§ **Belge pasajı**
▼

Eşinin esir değişimi ile Ukrayna’ya iade edildikten sonra Kıyiv’de tedavi gördüğünü söyleyen Bekirova, "Kasım 2021'den sonra 7 ameliyat geçirdi. Savaş başladığında, kritik durumunda olan Edem, sığınak olarak kullanılan Kıyiv'deki hastanenin bodrum katına indirilmişti. Rus saldırıları altındaki Kıyiv’de ölüm kalım mücadelesini veren eşimin hayatını kurtarmak için çok sayıda kişi ve kurum çaba gösterildi. Sonunda KTMM girişimi, Ukrayna ve Türkiye'nin iş birliği ile tedavi için İstanbul’a nakledildi." dedi.

"DOKUZ GÜN BOYUNCA BİR BİNANIN BODRUM KATINDA SAKLANDIM"

Rusya'nın geniş çaplı saldırıya geçtiği gün, Geniçesk ilçesinin Novooleksiyivka kasabasındaki evinde olduğunu kaydeden Bekirova, "Herson iline bağlı Geniçesk ilçesi, saldırının ilk gününde Rus işgal güçleri tarafından kontrol altına alındı. Geniçesk Kaymakam Yardımcısı, KTMM üyesi, 2015 yılında düzenlenen Kırım Sivil  Ablukasının aktif bir katılımcısı ve Rusya geniş çaplı işgal saldırısı başlattıktan sonra 6 Mart 2022'de Ukrayna'nın toprak bütünlüğünü desteklemek için kasabamızda eylem düzenleyen ben, Rus özel servislerinin takibine girdim. Rus işgal güçleri beni aramaya başladılar. 9 gün boyunca konut dışı bir binanın bodrum katında saklandım. 15 Mart 2022'de işgal altındaki Novooleksiyivka'dan ayrılabildim. Ailem, arkadaşlarım ve güvenilir refakatçıların sayesinde Ukrayna devletinin kontrolündeki bölgeye 4 gün içinde ulaşmaya başardım. Bu uzun yolculuk sırasında 32 kez kontrolden geçtim, 32 kere kalbim duracak gibi heyecan ve korku yaşadım." şeklinde konuştu.

"Rusya Ukrayna’ya karşı topyekun işgal saldırısı başlattıktan ve ben Mart 2022'de kasabadan ayrıldıktan sonra annem 10 ay daha evimizde yaşadı. Bu sürede işgalciler evimize 3 kere baskın düzenledi. Yine Rusların baskısı nedeniyle kızlarım ve annem sadece bir çanta eşya alarak evlerini terk etmek zorunda kaldı." diyen Gülnara Bekirova sözlerini şu şekilde sürdürdü:

"Küçük kızım Kıyıv’de çalışmalarına devam etti. Büyük kızım ise Kıyiv’deki okulda çalışmaya başladı ve hala işgalcilerin işgal altındaki topraklarda yaşayanlara uyguladığı baskıları insanlara aktarmaya devam ediyor."

▲

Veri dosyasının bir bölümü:
▼

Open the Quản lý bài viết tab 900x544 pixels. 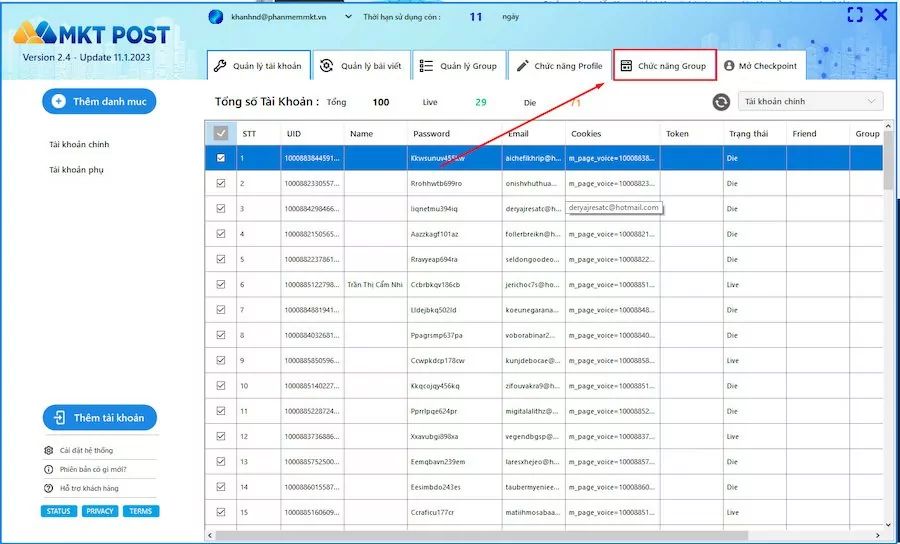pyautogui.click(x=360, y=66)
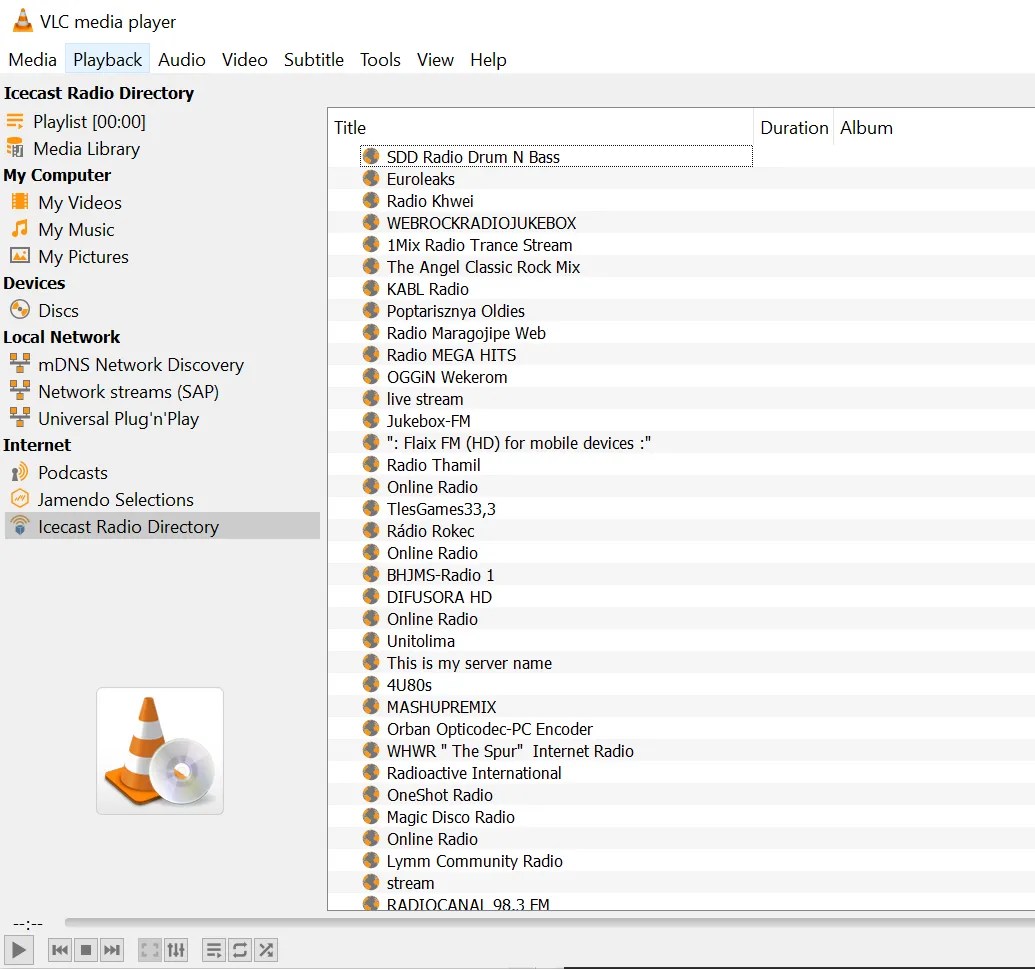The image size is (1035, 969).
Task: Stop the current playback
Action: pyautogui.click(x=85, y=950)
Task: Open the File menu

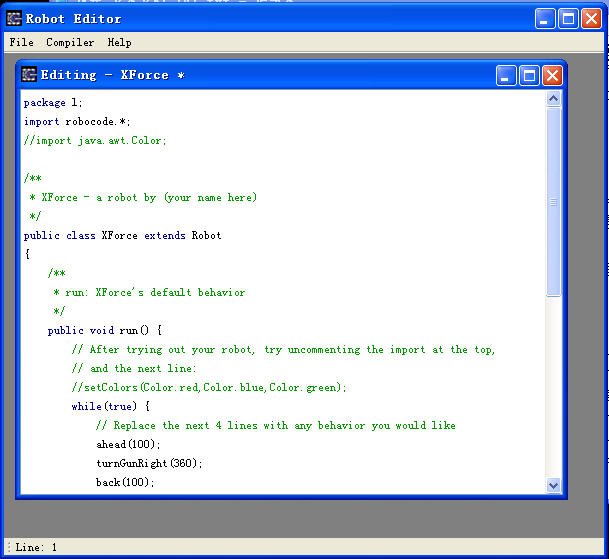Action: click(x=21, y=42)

▲

§ **Yapılacak işlemler**
[a] Belge pasajına göre Bekirova'nın kızları ve annesinin evlerini terk etmek zorunda kalmasının nedenini bir ila üç cümleyle açıklayın.
[b] Belge pasajında Bekirova, Ukrayna devletinin kontrolündeki bölgeye ulaştığı yolculuk sırasında kaç kez kontrolden geçtiğini belirtiyor?
[c] Belge pasajında gün ya da ay sayısıyla verilen bütün süreleri, her birinin neye ait olduğunu da belirterek listeleyin.
Kayıtların bu görevlerle hiçbir ilgisi yoktur.

§ **Görev yanıtları**
[a] Kızları ve annesi, Rusların baskısı nedeniyle evlerini terk etmek zorunda kaldı. Yanlarına yalnızca bir çanta eşya alabildiler.

[b] 32 kez.

[c]
- 9 gün: Bekirova'nın konut dışı bir binanın bodrum katında saklandığı süre
- 4 gün: Bekirova'nın Ukrayna devletinin kontrolündeki bölgeye ulaşması için geçen süre
- 10 ay: Bekirova kasabadan ayrıldıktan sonra annesinin evlerinde yaşamaya devam ettiği süre